Ловли передернуло, и она скорчила болезненную гримасу, отчего ее тройная нить с жемчугом издала легкое дребезжание.

– Вот тебе раз, они говорят, что никогда не работают с детьми, – хихикнула я.

– Надеюсь, что так. Наши модели очень профессиональные, – сказала Ловли.

– В отличие от родителей, – добавила мандариновая женщина.

– Вот именно, – ответила Ловли, бросив на меня быстрый взгляд, словно намереваясь оценить мою игру на пианино. – Понимаешь, чтобы сделать из Бена удачливую модель, звезду, надо использовать не только его внешнюю привлекательность, но и тебя.

– Меня? – пробурчала я. Бен заплакал. Я сжала колени, крепко прижав его к своему животу.

– Все зависит от поведения родителей. Обычные матери принимаются за работу, оставляя ребенка в грязных ползунках и без подгузников, – продолжала Ловли.

Все разговоры по телефону прекратились, и три пары глаз повернулись в мою сторону.

– Но профессиональная мать уделяет большое внимание внешнему виду своего ребенка.

– Конечно.

– И своему внешнему виду.

Я посмотрела на свои туфли. Их нельзя было назвать обувью «профессиональной матери». По внешнему виду они напоминали спортивные туфли, один носок прохудился и из него торчала картонная стелька.

Бен устал скакать и потянулся к столу Ловли за свернувшимся в комок телефонным шнуром.

– Надеюсь, ты не думаешь сколотить на этом состояние. Тут особо не разживешься, если только ты не окажешься счастливчиком.

– Мы этим занимаемся лишь ради развлечения, – твердо сказала я.

Ловли раздвинула ноздри, видимо собираясь оценить аромат переполненного подгузника Бена.

– Модельный бизнес должен быть развлечением. Фотографии действуют только в том случае, если ребенок счастлив в студийной атмосфере. Но, пожалуйста, – она покрутила жемчужины пальцами, – никогда не опаздывайте на работу. Вы можете приходить на пятнадцать минут раньше, но ни секундой позже.
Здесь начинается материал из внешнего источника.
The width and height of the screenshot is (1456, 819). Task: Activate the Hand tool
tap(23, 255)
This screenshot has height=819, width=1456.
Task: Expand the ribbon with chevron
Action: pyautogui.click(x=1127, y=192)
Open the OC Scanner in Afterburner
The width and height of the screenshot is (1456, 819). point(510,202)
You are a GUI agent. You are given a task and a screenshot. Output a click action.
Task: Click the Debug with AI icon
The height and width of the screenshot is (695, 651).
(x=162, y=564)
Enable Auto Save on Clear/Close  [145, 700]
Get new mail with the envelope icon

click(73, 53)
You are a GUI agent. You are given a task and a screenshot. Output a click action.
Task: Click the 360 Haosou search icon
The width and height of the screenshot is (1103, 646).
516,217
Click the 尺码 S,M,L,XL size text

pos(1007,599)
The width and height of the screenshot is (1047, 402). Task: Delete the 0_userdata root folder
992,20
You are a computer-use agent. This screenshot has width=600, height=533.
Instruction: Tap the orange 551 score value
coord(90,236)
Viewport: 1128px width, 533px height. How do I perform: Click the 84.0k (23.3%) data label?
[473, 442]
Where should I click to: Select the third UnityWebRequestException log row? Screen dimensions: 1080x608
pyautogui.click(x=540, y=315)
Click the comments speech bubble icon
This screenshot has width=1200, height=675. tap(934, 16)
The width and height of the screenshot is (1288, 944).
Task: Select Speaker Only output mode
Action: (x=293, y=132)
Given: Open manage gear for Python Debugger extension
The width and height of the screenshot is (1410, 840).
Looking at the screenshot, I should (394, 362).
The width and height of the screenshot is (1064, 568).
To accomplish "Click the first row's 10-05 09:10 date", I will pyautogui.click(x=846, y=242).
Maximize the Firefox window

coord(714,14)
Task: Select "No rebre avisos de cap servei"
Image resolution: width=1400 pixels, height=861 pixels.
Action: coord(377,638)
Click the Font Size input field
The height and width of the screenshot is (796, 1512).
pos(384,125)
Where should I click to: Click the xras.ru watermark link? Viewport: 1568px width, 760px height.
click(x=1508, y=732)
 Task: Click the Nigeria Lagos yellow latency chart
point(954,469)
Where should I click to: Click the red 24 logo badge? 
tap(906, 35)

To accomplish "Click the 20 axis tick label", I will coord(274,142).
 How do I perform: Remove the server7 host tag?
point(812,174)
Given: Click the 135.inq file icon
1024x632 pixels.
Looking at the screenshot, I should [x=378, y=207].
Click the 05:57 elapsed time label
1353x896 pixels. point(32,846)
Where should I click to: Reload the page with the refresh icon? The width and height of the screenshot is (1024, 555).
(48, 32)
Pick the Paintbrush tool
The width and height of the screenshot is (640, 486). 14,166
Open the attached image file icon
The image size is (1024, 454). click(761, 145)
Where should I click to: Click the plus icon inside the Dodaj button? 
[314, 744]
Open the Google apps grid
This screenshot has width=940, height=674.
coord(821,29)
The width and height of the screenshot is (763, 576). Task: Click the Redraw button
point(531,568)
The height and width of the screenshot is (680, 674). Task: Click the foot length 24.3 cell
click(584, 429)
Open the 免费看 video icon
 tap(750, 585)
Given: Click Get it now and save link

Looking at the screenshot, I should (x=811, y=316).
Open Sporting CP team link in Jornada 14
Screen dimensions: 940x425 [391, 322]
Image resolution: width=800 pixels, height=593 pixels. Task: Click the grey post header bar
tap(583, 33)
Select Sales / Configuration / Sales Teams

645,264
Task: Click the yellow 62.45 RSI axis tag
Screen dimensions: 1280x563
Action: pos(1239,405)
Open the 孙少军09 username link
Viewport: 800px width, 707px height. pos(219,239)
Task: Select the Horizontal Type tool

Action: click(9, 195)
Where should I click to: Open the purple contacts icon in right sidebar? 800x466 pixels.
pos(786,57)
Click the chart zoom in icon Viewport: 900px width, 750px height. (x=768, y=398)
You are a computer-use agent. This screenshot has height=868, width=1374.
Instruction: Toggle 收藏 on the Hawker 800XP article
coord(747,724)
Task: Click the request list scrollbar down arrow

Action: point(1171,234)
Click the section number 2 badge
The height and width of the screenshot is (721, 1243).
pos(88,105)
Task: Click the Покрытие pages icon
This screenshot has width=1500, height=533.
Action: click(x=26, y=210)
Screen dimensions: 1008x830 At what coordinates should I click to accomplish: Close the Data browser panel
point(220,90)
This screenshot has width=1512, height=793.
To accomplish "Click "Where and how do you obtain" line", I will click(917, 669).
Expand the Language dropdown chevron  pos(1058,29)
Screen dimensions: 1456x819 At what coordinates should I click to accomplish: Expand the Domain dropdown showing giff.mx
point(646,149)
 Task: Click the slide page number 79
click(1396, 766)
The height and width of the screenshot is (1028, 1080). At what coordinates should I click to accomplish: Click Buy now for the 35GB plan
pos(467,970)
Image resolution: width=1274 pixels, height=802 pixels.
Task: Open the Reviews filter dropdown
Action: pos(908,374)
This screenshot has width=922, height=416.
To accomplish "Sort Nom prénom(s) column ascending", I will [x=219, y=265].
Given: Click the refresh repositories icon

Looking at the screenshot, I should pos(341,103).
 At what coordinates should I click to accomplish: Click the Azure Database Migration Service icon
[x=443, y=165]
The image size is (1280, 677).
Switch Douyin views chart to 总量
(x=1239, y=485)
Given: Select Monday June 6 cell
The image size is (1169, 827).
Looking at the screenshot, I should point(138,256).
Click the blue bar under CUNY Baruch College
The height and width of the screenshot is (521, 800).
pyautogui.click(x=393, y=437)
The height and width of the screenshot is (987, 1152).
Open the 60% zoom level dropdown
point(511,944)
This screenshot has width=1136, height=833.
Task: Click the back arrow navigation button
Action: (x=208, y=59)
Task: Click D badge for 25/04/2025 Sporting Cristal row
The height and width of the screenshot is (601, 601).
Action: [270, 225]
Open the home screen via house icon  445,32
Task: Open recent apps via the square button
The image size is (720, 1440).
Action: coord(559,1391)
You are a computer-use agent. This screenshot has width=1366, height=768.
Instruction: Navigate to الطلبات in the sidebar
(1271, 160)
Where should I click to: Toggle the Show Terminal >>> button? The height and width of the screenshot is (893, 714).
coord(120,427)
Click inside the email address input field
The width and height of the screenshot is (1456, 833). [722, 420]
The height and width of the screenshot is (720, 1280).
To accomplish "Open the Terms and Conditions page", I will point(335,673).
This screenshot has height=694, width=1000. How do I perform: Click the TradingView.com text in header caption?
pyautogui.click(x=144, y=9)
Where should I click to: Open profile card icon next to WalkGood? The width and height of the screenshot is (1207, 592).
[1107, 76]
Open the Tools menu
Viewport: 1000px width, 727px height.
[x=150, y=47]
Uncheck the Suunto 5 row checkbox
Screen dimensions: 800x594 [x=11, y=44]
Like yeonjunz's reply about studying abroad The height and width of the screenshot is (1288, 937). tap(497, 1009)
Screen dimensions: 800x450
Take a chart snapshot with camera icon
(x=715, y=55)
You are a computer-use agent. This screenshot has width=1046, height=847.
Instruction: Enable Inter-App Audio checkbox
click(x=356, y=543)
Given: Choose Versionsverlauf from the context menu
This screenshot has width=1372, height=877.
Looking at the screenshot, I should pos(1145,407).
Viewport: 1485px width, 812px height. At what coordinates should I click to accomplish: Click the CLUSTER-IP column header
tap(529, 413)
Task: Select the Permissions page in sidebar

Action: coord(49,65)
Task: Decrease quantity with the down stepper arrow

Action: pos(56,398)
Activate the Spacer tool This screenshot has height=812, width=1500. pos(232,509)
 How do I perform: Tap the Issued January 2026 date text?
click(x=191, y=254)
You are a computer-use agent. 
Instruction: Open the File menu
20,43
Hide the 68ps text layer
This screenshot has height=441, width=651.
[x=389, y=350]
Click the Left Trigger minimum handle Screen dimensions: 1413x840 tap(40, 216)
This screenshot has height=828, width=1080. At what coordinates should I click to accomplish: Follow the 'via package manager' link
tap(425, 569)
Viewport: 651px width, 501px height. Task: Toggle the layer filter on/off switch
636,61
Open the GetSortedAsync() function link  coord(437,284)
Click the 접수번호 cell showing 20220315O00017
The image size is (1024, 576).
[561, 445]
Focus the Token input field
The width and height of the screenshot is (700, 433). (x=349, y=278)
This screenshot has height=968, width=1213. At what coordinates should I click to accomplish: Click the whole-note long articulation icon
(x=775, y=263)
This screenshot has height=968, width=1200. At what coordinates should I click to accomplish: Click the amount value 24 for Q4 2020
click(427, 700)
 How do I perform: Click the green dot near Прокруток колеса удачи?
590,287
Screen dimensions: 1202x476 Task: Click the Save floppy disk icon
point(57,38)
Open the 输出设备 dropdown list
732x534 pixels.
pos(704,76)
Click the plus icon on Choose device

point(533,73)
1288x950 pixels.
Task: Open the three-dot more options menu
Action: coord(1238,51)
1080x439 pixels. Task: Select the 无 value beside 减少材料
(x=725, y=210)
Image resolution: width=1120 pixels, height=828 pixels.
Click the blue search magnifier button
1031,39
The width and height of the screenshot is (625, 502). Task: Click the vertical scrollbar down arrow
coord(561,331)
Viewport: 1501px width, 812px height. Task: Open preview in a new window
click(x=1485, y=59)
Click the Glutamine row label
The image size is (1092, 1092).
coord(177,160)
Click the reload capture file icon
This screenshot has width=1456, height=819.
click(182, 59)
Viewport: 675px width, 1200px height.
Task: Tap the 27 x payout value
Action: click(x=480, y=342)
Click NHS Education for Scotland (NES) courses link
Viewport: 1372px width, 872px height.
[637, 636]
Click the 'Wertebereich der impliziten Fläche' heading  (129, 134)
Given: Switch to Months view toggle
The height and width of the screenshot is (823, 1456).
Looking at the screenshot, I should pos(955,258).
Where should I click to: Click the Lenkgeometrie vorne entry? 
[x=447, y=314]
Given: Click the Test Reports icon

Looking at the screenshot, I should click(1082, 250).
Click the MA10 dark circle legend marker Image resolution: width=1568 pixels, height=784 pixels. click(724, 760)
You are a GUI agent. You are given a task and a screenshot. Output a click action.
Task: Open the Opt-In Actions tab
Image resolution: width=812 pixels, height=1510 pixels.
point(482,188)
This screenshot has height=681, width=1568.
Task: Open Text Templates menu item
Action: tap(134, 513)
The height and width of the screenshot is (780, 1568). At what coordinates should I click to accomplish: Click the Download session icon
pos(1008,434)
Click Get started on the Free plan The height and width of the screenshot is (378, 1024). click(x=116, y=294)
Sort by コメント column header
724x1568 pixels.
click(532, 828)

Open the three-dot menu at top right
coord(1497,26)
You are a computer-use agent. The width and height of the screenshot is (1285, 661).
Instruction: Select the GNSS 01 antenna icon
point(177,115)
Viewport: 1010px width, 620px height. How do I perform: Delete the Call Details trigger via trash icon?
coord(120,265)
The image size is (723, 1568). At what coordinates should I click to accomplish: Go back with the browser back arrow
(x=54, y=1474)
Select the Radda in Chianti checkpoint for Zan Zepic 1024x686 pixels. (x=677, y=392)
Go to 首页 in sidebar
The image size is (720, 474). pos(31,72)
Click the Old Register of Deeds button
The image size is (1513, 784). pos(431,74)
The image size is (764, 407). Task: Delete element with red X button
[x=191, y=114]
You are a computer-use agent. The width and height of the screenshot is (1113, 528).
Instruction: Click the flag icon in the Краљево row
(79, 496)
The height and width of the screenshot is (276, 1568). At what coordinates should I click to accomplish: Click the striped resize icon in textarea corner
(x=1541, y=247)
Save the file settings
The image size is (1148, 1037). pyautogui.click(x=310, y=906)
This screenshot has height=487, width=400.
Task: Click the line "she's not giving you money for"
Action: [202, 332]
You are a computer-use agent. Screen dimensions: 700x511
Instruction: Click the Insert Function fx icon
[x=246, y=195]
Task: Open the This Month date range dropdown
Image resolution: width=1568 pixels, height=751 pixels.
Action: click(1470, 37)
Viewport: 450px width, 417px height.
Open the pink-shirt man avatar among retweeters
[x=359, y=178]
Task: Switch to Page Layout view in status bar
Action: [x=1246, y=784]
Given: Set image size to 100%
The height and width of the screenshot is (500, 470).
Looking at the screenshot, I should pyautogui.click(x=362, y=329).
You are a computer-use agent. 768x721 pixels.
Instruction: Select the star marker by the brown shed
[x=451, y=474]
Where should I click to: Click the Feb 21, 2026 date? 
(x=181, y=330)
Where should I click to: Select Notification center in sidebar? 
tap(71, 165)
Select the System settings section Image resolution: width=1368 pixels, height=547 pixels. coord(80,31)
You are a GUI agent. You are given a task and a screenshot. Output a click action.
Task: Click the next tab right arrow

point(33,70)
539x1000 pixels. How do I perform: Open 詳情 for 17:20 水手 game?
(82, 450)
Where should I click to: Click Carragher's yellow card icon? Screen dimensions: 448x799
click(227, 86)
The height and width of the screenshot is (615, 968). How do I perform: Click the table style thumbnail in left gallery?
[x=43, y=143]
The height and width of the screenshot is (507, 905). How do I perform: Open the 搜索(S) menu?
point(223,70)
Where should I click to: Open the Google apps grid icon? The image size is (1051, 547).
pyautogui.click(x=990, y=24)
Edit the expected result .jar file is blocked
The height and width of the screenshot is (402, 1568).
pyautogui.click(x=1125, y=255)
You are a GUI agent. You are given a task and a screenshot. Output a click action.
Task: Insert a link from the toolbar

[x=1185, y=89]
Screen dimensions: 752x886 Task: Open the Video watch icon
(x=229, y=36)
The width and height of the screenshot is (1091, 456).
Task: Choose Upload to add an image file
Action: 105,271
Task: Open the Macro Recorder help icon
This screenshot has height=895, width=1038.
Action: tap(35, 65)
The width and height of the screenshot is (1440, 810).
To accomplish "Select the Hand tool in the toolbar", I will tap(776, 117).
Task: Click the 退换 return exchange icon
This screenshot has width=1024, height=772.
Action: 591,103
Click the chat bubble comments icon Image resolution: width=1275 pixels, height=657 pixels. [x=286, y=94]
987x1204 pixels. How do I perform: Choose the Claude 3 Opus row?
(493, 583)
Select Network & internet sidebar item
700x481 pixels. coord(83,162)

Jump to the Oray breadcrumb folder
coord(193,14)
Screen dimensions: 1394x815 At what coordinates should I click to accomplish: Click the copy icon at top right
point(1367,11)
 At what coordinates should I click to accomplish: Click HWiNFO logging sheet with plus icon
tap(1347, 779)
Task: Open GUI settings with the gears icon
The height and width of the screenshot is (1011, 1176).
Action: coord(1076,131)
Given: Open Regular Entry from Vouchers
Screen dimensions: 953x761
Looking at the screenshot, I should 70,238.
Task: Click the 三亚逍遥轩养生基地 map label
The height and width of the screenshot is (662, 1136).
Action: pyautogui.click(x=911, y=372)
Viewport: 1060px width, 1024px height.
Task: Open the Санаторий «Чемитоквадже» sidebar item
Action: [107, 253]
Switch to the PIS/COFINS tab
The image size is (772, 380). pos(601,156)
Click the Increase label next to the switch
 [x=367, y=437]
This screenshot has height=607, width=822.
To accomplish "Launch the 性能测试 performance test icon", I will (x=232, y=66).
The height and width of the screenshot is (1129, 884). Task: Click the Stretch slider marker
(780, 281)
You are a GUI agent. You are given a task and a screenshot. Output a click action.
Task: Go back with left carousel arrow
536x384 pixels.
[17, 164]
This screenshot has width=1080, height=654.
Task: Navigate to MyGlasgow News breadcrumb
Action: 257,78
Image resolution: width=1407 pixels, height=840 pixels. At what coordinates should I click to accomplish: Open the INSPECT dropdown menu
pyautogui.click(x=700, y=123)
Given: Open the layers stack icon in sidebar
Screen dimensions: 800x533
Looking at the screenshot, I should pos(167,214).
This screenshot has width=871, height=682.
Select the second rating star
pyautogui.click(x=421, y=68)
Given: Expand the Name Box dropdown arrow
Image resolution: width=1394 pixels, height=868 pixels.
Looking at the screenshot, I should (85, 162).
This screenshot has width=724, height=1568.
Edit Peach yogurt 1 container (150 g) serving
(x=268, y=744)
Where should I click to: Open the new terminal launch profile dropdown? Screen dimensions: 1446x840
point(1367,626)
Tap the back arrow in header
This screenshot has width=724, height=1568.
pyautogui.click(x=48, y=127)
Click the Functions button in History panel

Как только я оказалась на пригородной улице, я поняла, что поступила опрометчиво, не заказав такси на обратную дорогу, а также не подумав об отвратительном запахе, который исходил от моего сына. Я должна была злиться на себя или плакать, но вместо этого я фотографировала Бена в рекламном агентстве «Органика», по требованию открывала ему рот, не допускала опасных манипуляций с пустой консервной банкой.

– «Органика», – обычно раздавался голос за кадром. – Разве ваш ребенок недостоин самого лучшего?

Я стала прогуливаться, держа автомобильное кресло с Беном, как сумку. Наконец остановилось черное такси.

– Из Детского модельного агентства? – поинтересовался водитель. Его морщинистая загорелая шея напоминала кожуру от сосиски.

– Точно. Агентство «Маленькие красавчики».

– Я так и подумал. Уверен, что видел вашего ребенка раньше. Рекламное агентство, где папы готовят обед, а ребенок разматывает кухонное бумажное полотенце и обматывает им себя? Что-то вроде этого?